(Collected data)
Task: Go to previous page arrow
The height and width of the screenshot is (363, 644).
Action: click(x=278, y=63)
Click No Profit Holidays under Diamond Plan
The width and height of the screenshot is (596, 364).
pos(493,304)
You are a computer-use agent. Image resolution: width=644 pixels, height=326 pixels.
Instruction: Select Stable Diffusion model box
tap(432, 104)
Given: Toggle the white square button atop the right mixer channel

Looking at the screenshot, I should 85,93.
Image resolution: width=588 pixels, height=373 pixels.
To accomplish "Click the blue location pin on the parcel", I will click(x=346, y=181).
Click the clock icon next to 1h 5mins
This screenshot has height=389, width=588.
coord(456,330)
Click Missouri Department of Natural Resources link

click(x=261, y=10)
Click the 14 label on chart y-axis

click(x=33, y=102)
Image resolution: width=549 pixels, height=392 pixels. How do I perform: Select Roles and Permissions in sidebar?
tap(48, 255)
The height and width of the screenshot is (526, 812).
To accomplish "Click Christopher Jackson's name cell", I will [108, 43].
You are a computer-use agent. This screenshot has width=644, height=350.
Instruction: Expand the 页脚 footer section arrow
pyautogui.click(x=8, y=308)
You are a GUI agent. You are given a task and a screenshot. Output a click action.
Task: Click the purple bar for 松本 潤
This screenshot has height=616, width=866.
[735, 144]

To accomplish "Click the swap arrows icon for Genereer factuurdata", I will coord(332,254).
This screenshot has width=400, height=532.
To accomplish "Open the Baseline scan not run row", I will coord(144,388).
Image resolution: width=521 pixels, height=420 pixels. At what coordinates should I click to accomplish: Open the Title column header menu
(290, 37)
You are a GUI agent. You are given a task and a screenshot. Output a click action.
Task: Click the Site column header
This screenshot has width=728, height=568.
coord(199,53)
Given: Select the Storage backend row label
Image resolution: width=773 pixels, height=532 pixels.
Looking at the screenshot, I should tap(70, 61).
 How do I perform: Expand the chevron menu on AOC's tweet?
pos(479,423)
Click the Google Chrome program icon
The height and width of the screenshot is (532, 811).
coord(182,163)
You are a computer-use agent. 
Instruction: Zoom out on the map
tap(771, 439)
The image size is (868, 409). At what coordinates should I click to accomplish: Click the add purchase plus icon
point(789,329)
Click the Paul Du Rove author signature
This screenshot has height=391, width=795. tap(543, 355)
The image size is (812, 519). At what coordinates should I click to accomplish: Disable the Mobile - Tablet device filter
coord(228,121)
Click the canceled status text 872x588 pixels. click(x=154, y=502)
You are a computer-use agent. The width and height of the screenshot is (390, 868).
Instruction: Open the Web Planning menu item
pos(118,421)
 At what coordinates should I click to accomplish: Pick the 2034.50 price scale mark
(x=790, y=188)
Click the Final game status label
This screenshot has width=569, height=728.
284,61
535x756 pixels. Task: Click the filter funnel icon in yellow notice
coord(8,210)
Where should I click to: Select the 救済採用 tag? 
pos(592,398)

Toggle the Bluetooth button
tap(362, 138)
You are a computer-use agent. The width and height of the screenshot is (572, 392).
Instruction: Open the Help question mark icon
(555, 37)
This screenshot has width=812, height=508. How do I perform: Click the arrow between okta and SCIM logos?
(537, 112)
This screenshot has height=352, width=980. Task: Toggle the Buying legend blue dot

Task statement —
A faithful, word-for-word transcription of the data above is required.

Output of the exercise —
Task: Go to previous page arrow
The height and width of the screenshot is (363, 644).
Action: click(x=278, y=63)
Click No Profit Holidays under Diamond Plan
The width and height of the screenshot is (596, 364).
pos(493,304)
You are a computer-use agent. Image resolution: width=644 pixels, height=326 pixels.
Instruction: Select Stable Diffusion model box
tap(432, 104)
Given: Toggle the white square button atop the right mixer channel

Looking at the screenshot, I should 85,93.
Image resolution: width=588 pixels, height=373 pixels.
To accomplish "Click the blue location pin on the parcel", I will click(x=346, y=181).
Click the clock icon next to 1h 5mins
This screenshot has height=389, width=588.
coord(456,330)
Click Missouri Department of Natural Resources link

click(x=261, y=10)
Click the 14 label on chart y-axis

click(x=33, y=102)
Image resolution: width=549 pixels, height=392 pixels. How do I perform: Select Roles and Permissions in sidebar?
tap(48, 255)
The height and width of the screenshot is (526, 812).
To accomplish "Click Christopher Jackson's name cell", I will [108, 43].
You are a computer-use agent. This screenshot has width=644, height=350.
Instruction: Expand the 页脚 footer section arrow
pyautogui.click(x=8, y=308)
You are a GUI agent. You are given a task and a screenshot. Output a click action.
Task: Click the purple bar for 松本 潤
This screenshot has height=616, width=866.
[735, 144]

To accomplish "Click the swap arrows icon for Genereer factuurdata", I will coord(332,254).
This screenshot has width=400, height=532.
To accomplish "Open the Baseline scan not run row", I will coord(144,388).
Image resolution: width=521 pixels, height=420 pixels. At what coordinates should I click to accomplish: Open the Title column header menu
(290, 37)
You are a GUI agent. You are given a task and a screenshot. Output a click action.
Task: Click the Site column header
This screenshot has width=728, height=568.
coord(199,53)
Given: Select the Storage backend row label
Image resolution: width=773 pixels, height=532 pixels.
Looking at the screenshot, I should tap(70, 61).
 How do I perform: Expand the chevron menu on AOC's tweet?
pos(479,423)
Click the Google Chrome program icon
The height and width of the screenshot is (532, 811).
coord(182,163)
You are a computer-use agent. 
Instruction: Zoom out on the map
tap(771, 439)
The image size is (868, 409). At what coordinates should I click to accomplish: Click the add purchase plus icon
point(789,329)
Click the Paul Du Rove author signature
This screenshot has height=391, width=795. tap(543, 355)
The image size is (812, 519). At what coordinates should I click to accomplish: Disable the Mobile - Tablet device filter
coord(228,121)
Click the canceled status text 872x588 pixels. click(x=154, y=502)
You are a computer-use agent. The width and height of the screenshot is (390, 868).
Instruction: Open the Web Planning menu item
pos(118,421)
 At what coordinates should I click to accomplish: Pick the 2034.50 price scale mark
(x=790, y=188)
Click the Final game status label
This screenshot has width=569, height=728.
284,61
535x756 pixels. Task: Click the filter funnel icon in yellow notice
coord(8,210)
Where should I click to: Select the 救済採用 tag? 
pos(592,398)

Toggle the Bluetooth button
tap(362, 138)
You are a computer-use agent. The width and height of the screenshot is (572, 392).
Instruction: Open the Help question mark icon
(555, 37)
This screenshot has width=812, height=508. How do I perform: Click the arrow between okta and SCIM logos?
(537, 112)
This screenshot has height=352, width=980. Task: Toggle the Buying legend blue dot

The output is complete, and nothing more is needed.